§ **Text under study**:
Soot-Covered Bird Specimens Highlight a Century of Dirty Air From Coal Burning
Hundreds of birds found in Rust Belt museum collections provide further evidence of the poor air quality that came from coal burning over the past 135 years.
Ornithologists at the Field Museum have long noticed that many bird specimens in the collections there are visibly darker than expected. Little songbirds known as horned larks, for example, normally have white bellies with yellow chins, but the remains of several of these birds at the museum are instead mostly dingy grey.
Shane DuBay, a graduate student at the University of Chicago, said that he, Carl Fuldner, and several other scientists even started to notice that the gloves they wear after handling the birds are stained, “like when you get ink on your fingertips reading a newspaper.”
“We decided to focus on the soot because it was so conspicuous, and visually striking,” Fuldner told Seeker, explaining that the material is not just basic dust and dirt, but instead is a dark oily substance mostly consisting of black carbon, which is produced when fossil fuels or Earth’s biomass are burnt.
Combining their shared interests in wildlife photography and conservation, he and DuBay photographed over 1,300 bird specimens from not only Chicago’s Field Museum, but also the Carnegie Museum of Natural History in Pittsburgh, and the University of Michigan Museum of Zoology in Ann Arbor. The birds, all collected within the Rust Belt, date from about 1880 to the present and represent five species. Aside from the horned lark, these included the field sparrow, grasshopper sparrow, Eastern towhee, and red-headed woodpecker.
“We chose those species because they all breed in the U.S. Manufacturing Belt, they are common enough in museum collections to provide a large sample size, and they have light, uniform breast and belly coloration, which maximizes the signal strength when tracking black carbon deposition on feathers as a function of reflectance,” DuBay explained to Seeker.
Reflectance was important to the researchers as they photographed the birds because they measured the light that was reflected off of the specimens. Black carbon, one of the major components of soot, is a light-absorbing compound, so the images precisely revealed how dirty — or not — the birds tended to be during particular times.
The scientists charted the information, then compared the observed trends to the history of coal burning in the areas where the birds were collected. The findings, reported Oct. 9 in the journal Proceedings of the National Academy of Sciences, reveal that the soot on the birds closely tracks the usage of coal in the US.

§ **Records shown**:
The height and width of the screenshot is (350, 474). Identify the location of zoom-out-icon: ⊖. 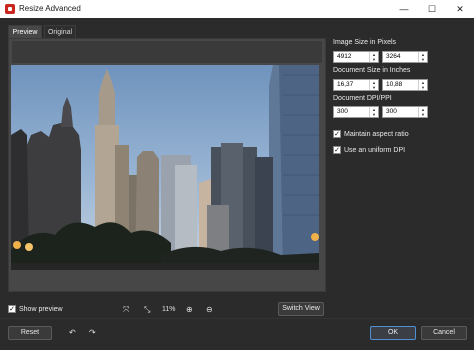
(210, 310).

--

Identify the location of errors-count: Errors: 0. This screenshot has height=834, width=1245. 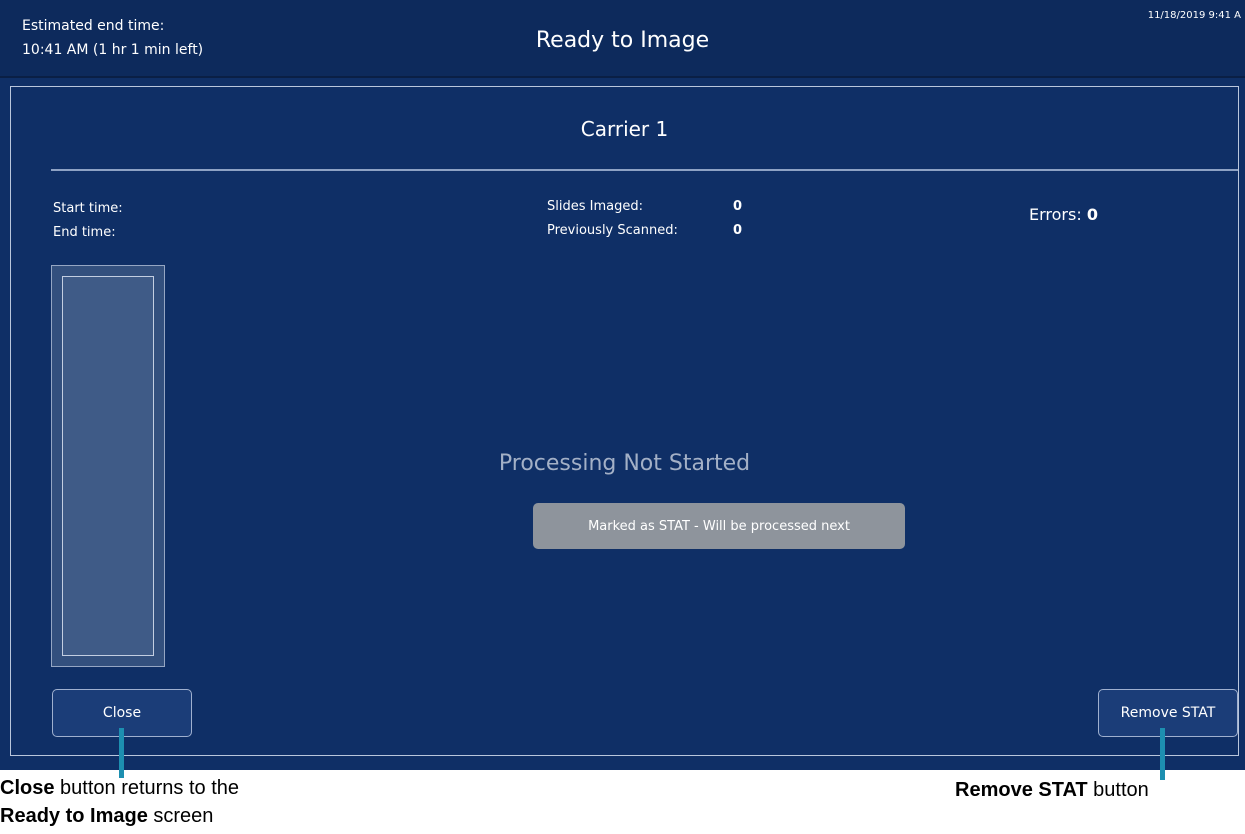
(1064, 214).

§ **To do**:
[1] Retype the passage from the article on soot-covered bird specimens, starting with "Soot-Covered Bird Specimens" and going on through "mostly dingy grey.".
[2] Summarize the article on soot-covered bird specimens in two sentences.

§ **Answers**:
[1]
Soot-Covered Bird Specimens Highlight a Century of Dirty Air From Coal Burning
Hundreds of birds found in Rust Belt museum collections provide further evidence of the poor air quality that came from coal burning over the past 135 years.
Ornithologists at the Field Museum have long noticed that many bird specimens in the collections there are visibly darker than expected. Little songbirds known as horned larks, for example, normally have white bellies with yellow chins, but the remains of several of these birds at the museum are instead mostly dingy grey.

[2] Many bird specimens collected in the Rust Belt since about 1880 and held at museums in Chicago, Pittsburgh, and Ann Arbor are visibly darkened by soot, a dark oily substance made mostly of black carbon. By photographing over 1,300 specimens of five species and measuring the light they reflected, researchers found that the soot on the birds closely tracks the usage of coal in the US.